*Problem:*
Reproduce the material below with every "timestamp" renamed to "time label", leaving all other text unchanged.

*Input rows:*

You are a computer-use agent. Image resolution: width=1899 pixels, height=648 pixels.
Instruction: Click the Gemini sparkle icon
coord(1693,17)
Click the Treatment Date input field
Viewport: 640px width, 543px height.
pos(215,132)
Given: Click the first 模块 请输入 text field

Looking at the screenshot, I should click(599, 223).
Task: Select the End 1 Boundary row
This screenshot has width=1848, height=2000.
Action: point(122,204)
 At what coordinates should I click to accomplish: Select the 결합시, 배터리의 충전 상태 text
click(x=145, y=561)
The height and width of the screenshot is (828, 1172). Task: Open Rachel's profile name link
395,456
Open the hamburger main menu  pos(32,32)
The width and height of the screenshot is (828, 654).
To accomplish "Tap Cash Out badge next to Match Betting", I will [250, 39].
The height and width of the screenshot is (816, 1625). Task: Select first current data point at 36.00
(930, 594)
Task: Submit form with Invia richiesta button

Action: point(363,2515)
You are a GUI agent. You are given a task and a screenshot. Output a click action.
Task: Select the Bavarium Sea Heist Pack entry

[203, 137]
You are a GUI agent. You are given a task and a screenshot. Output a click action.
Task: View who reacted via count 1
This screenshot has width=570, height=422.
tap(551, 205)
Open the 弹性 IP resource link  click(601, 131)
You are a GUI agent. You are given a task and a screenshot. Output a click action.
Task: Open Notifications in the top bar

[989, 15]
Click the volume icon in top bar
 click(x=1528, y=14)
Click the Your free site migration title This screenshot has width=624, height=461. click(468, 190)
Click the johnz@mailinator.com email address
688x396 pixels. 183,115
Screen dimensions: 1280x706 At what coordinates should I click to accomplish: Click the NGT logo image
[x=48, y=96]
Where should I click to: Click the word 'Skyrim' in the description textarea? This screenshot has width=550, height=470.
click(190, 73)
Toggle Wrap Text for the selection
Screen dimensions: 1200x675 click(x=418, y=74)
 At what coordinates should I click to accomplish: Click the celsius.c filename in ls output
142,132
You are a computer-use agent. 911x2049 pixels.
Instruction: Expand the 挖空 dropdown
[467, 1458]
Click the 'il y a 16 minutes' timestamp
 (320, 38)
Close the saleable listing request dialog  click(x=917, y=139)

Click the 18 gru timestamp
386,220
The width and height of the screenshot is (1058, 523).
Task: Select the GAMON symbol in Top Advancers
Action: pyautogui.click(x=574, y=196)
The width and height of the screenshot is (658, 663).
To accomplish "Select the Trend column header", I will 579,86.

*Correct answer:*
You are a computer-use agent. Image resolution: width=1899 pixels, height=648 pixels.
Instruction: Click the Gemini sparkle icon
coord(1693,17)
Click the Treatment Date input field
Viewport: 640px width, 543px height.
pos(215,132)
Given: Click the first 模块 请输入 text field

Looking at the screenshot, I should click(599, 223).
Task: Select the End 1 Boundary row
This screenshot has width=1848, height=2000.
Action: point(122,204)
 At what coordinates should I click to accomplish: Select the 결합시, 배터리의 충전 상태 text
click(x=145, y=561)
The height and width of the screenshot is (828, 1172). Task: Open Rachel's profile name link
395,456
Open the hamburger main menu  pos(32,32)
The width and height of the screenshot is (828, 654).
To accomplish "Tap Cash Out badge next to Match Betting", I will [250, 39].
The height and width of the screenshot is (816, 1625). Task: Select first current data point at 36.00
(930, 594)
Task: Submit form with Invia richiesta button

Action: point(363,2515)
You are a GUI agent. You are given a task and a screenshot. Output a click action.
Task: Select the Bavarium Sea Heist Pack entry

[203, 137]
You are a GUI agent. You are given a task and a screenshot. Output a click action.
Task: View who reacted via count 1
This screenshot has width=570, height=422.
tap(551, 205)
Open the 弹性 IP resource link  click(601, 131)
You are a GUI agent. You are given a task and a screenshot. Output a click action.
Task: Open Notifications in the top bar

[989, 15]
Click the volume icon in top bar
 click(x=1528, y=14)
Click the Your free site migration title This screenshot has width=624, height=461. click(468, 190)
Click the johnz@mailinator.com email address
688x396 pixels. 183,115
Screen dimensions: 1280x706 At what coordinates should I click to accomplish: Click the NGT logo image
[x=48, y=96]
Where should I click to: Click the word 'Skyrim' in the description textarea? This screenshot has width=550, height=470.
click(190, 73)
Toggle Wrap Text for the selection
Screen dimensions: 1200x675 click(x=418, y=74)
 At what coordinates should I click to accomplish: Click the celsius.c filename in ls output
142,132
You are a computer-use agent. 911x2049 pixels.
Instruction: Expand the 挖空 dropdown
[467, 1458]
Click the 'il y a 16 minutes' time label
 (320, 38)
Close the saleable listing request dialog  click(x=917, y=139)

Click the 18 gru time label
386,220
The width and height of the screenshot is (1058, 523).
Task: Select the GAMON symbol in Top Advancers
Action: pyautogui.click(x=574, y=196)
The width and height of the screenshot is (658, 663).
To accomplish "Select the Trend column header", I will 579,86.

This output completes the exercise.